◆ To do
Count how many lines below include the string "Task", and give that number without anything else.

#### Data for this exercise ####

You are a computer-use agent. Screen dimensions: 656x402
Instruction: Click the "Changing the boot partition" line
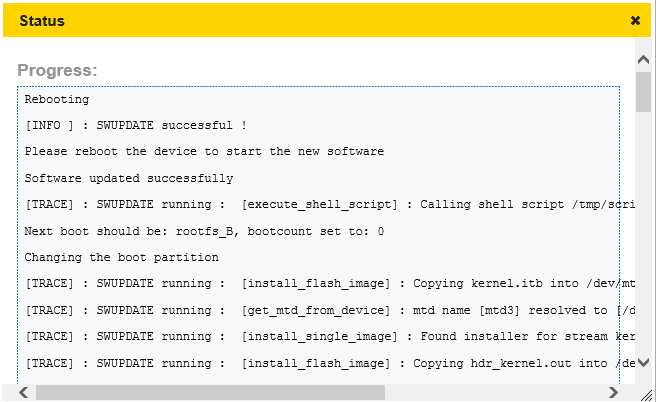click(121, 257)
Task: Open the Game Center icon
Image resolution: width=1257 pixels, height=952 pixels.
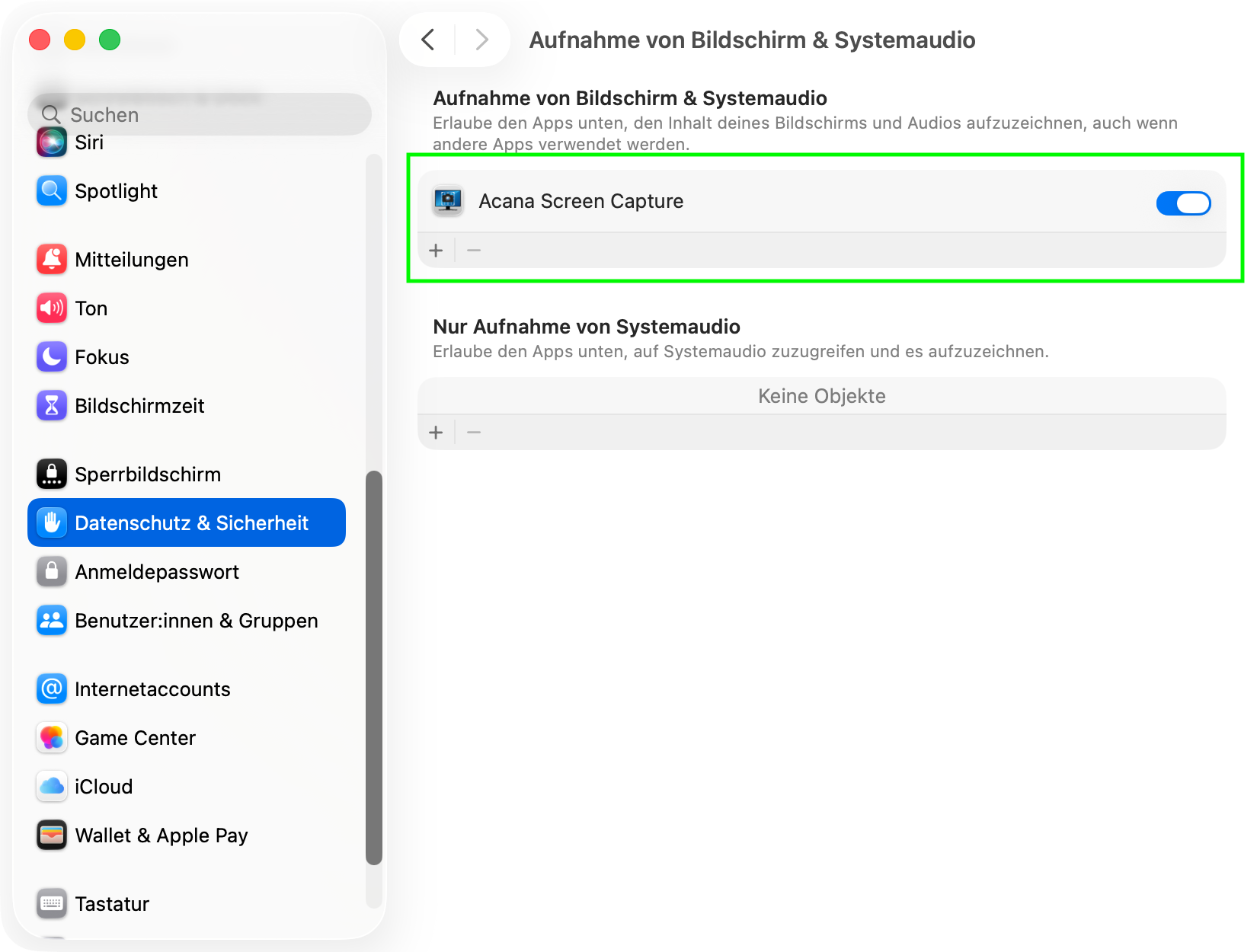Action: pos(51,738)
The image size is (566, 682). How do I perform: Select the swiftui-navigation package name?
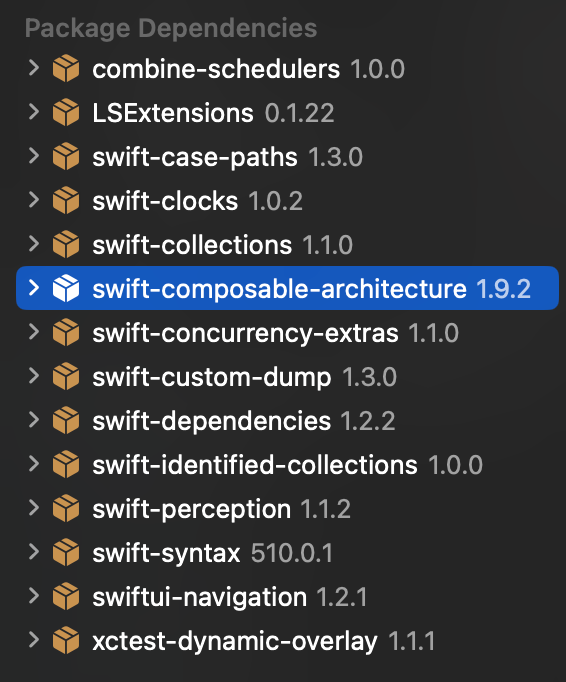200,597
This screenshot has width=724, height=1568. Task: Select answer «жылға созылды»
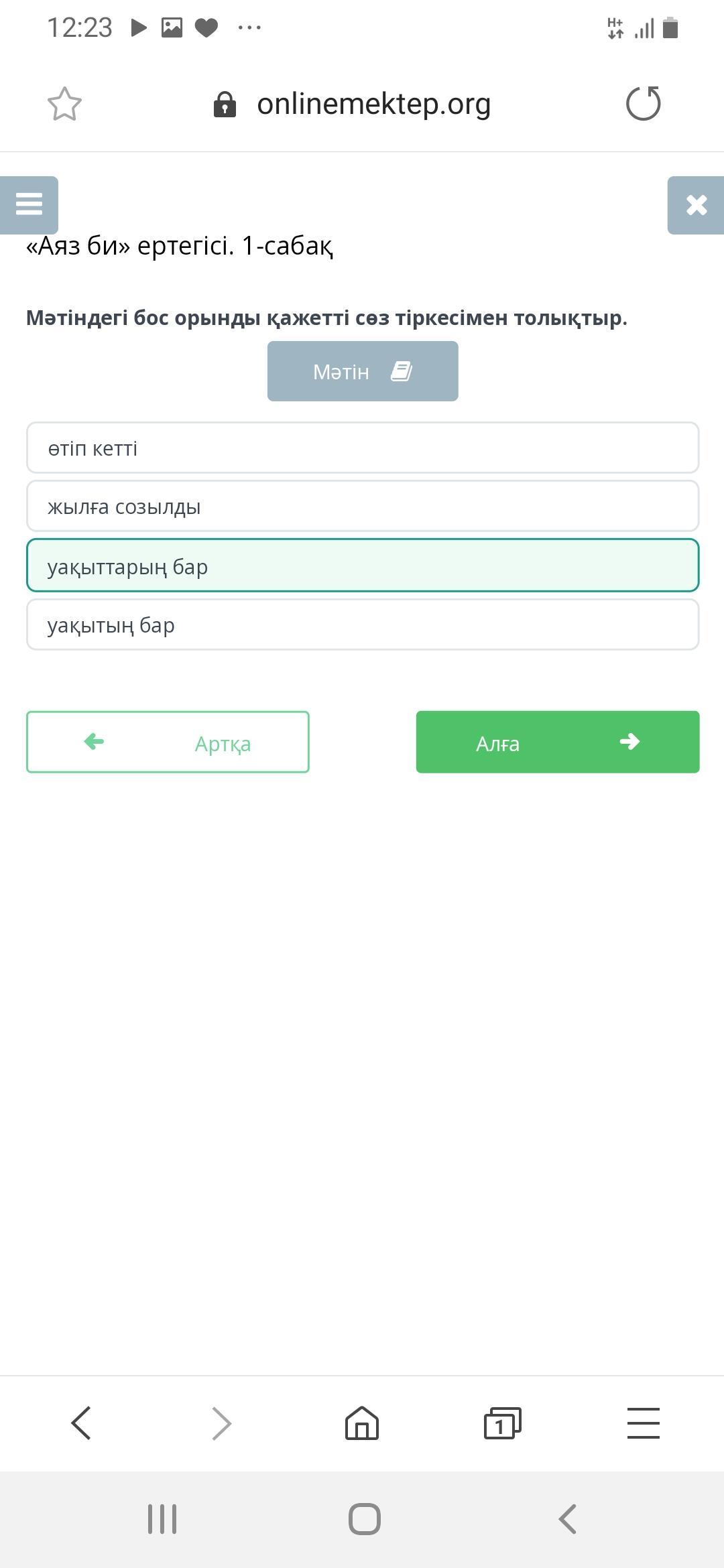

####

◆ Answer space
2